La révélation de la soirée aura été pour moi la danseuse jaune de Nolwenn Daniel, enjouée, fine et précise mais surtout musicale. Son personnage traverse le ballet avec assurance et ce regard distancié et amusé qui était jadis celui d’Isabelle Guérin. Et tant pis si Eve Grinsztajn se trompe un peu de partition dans la danseuse mauve, moins vierge contemplative que séductrice assumée. On comprend néanmoins que le danseur vert (Benjamin Pech, flegmatique et élégant) succombe à ce piège du démon. Pendant ce temps, Agnès Letestu, en vert amande, est une Madeleine impénitente qui nous séduit moins que l’avait jadis fait Claude de Vulpian. Mais c’est faire la fine bouche. Daniel Stokes aux qualités indéniables est peut être encore peu expérimenté pour boire au calice de l’excellence dans le danseur en rouge brique, mais son inexpérience même magnifie la jeunesse de son personnage ; cette jeunesse, cette fraîcheur de lys déjà évidente à chaque apparition de Mélanie Hurel aux côtés de Nicolas Paul.

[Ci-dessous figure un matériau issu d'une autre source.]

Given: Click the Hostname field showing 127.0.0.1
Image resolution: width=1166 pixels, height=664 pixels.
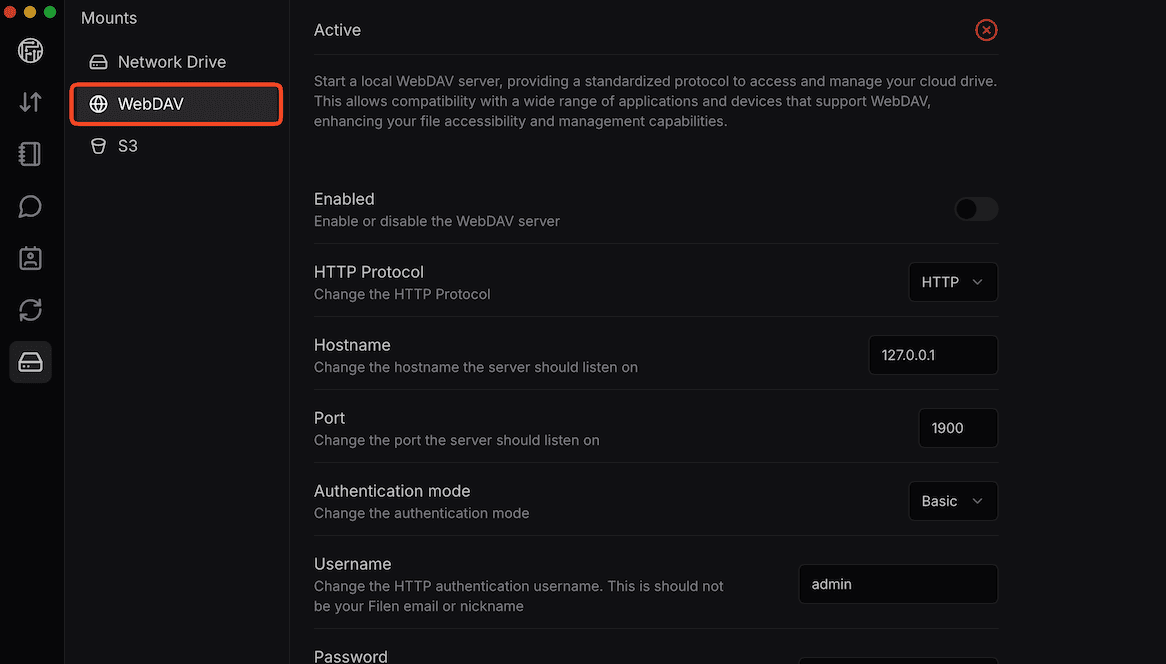Looking at the screenshot, I should coord(932,355).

L’état de grâce de cette représentation m’a fait me féliciter de n’avoir qu’une seule fois pris des places pour ce programme. Cette communion des interprètes qui respirent la danse de la même manière, et qu’on aurait aimé voir d’avantage soutenue par la pianiste, est chose rare de nos jours où les miracles ne se reproduisent plus à date et à heure fixe.
Visiblement, vous êtes tombé sur la bonne distribution!
j’avais déjà été assez charmée par celle de la première, mais j’imagine avec Osta, et Le Riche ce que l’ensemble devait donner!
Belle découverte aussi de Mélanie Hurel dans ce registre!
Oui, Shana, je le pense aussi. C’est pour cela que je ne renouvellerai pas cette saison. Je vous ai lu sur DeF et j’ai vu que la votre était plus inégale. J’ai le sentiment que Mélanie Hurel aurait également pu être une charmante danseuse en vert amande.
J’ai lu la critique d’Appartement par Fenella, et maintenant… je suis perdu! Je voudrais bien voir Dances et decouvrir les nouveaux danseurs (Nolwenn Daniel! Eve Grinsztajn! Daniel Stokes!) mais si il faut voir Appartement aussi? Non, merci… Question: Was it worth it? (j’espere oui!)
Nolwen Daniel n’est plus une nouvelle dans la compagnie, loin s’en faut.
On en revient à ce que disait Fenella dans son « very biased aperçu » de ce programme: faut-il venir pour Dances et partir à l’entracte?
Si j’avais eu des places pour une deuxième soirée, je crains bien que c’est ce que j’aurai fait…
alors, la reponse est « il faut le voir… une fois » 😉
Une fois et c’est tout. Trust James 😉
I always trust James!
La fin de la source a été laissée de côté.